また、それ以外の点についても、上記実施例は本発明の一例にすぎず、本発明の趣旨の範囲で適宜に変更、修正、追加を行っても本願特許請求の範囲に包含されることは当然である。
第1発明の一実施例によるイメージング質量分析装置の要部の構成図。 第1実施例のイメージング質量分析装置における特徴的な分析動作(データ処理)の手順を示すフローチャート。 第1実施例のイメージング質量分析装置における特徴的なデータ処理の説明図。 第1実施例のイメージング質量分析装置における特徴的なデータ処理の説明図。 第2発明の一実施例(第2実施例)のイメージング質量分析装置における特徴的な分析動作(データ処理)の手順を示すフローチャート。 第2実施例のイメージング質量分析装置における特徴的なデータ処理の説明図。
符号の説明
1…気密室
2…試料ステージ
3…試料
3a…レーザ光照射位置
4…レーザ照射部
5…レーザ光
6…レンズ
7…イオン輸送管
10…真空チャンバ
11…イオンレンズ
12…イオントラップ
13…飛行時間型質量分析器
14…リフレクトロン電極
15…イオン検出器
20…A/D変換器
21…データ処理部
22…データ記憶部
23…制御部
24…ステージ駆動部
25…操作部
26…表示部
30…ガイド
31…CCDカメラ
32…レンズ
33…透過照明部

Claims (4)

  1. 試料上の所定の二次元範囲内に設定された複数の微小領域毎の質量分析を行って質量スペクトルデータを取得し、それを利用して質量分析イメージングを行う質量分析装置において、
    a)試料に対する光学的な顕微観察画像又は該試料に対して取得された質量スペクトルデータに基づく二次元画像を利用して、試料全体又は該試料の中の特定部位の二次元的な形状を把握する形状把握手段と、
    b)複数の試料について前記形状把握手段により把握された形状を用いて、その形状が一致するように少なくとも1つの試料に対する前記画像の変形操作を行う変形処理手段と、
    c)前記変形処理手段による変形操作に応じて前記微小領域の位置情報を修正した上で、複数の試料に対して取得された質量スペクトルデータに基づいて、それら試料の相違性や類似性に関する比較を行う比較手段と、
    を備えることを特徴とする質量分析装置。
  2. 前記比較手段は、変形操作に応じて位置情報が修正された微小領域毎の質量スペクトルデータを変数入力値とする多変量解析を行うことを特徴とする請求項1に記載の質量分析装置。
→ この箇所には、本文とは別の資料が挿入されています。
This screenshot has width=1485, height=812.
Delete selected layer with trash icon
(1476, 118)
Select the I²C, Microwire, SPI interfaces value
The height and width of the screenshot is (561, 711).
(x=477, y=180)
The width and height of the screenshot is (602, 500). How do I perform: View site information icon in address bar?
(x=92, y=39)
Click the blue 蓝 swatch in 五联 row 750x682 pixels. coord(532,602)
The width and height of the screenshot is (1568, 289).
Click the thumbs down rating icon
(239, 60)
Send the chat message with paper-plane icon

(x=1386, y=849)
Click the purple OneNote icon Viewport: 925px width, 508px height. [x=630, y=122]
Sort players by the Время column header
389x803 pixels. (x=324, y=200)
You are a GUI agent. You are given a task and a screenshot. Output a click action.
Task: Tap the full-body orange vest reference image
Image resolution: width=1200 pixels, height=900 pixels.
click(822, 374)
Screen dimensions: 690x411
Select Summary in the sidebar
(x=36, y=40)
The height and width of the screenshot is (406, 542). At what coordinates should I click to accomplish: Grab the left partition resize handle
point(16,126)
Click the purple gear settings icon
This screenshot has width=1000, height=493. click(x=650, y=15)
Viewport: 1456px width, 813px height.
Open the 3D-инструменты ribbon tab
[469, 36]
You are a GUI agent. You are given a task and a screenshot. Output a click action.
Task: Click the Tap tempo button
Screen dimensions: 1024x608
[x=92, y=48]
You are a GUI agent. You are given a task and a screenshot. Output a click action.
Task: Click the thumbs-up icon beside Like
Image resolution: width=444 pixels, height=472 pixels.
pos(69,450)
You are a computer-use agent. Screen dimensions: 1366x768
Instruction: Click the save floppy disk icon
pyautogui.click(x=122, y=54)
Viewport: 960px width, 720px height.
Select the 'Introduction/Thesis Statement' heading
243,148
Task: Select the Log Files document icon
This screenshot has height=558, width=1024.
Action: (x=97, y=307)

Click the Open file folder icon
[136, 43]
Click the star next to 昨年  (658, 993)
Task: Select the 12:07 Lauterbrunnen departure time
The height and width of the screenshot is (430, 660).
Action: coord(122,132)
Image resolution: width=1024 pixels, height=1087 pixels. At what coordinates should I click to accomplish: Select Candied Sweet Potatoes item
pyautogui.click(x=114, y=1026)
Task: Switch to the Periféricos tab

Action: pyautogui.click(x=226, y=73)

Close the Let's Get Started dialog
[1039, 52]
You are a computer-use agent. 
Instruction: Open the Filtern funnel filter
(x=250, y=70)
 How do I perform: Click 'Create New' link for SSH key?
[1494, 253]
  3. 試料上の所定の二次元範囲内に設定された複数の微小領域毎の質量分析を行って質量スペクトルデータを取得し、それを利用して質量分析イメージングを行う質量分析装置において、
    a)試料に対する光学的な顕微観察画像又は該試料に対して取得された質量スペクトルデータに基づく二次元画像を利用して、試料の中の特定部位を識別する部位識別手段と、
    b)複数の試料について前記部位識別手段により識別された同一であるとみなせる部位毎に、その部位に対応する位置の微小領域について取得された質量スペクトルデータに基づいて、それら試料の相違性や類似性に関する比較を行う比較手段と、
    を備えることを特徴とする質量分析装置。
  4. 前記比較手段は、同一とみなせる部位に対応する位置の微小領域毎の質量スペクトルデータを変数入力値とする多変量解析を行うことを特徴とする請求項3に記載の質量分析装置。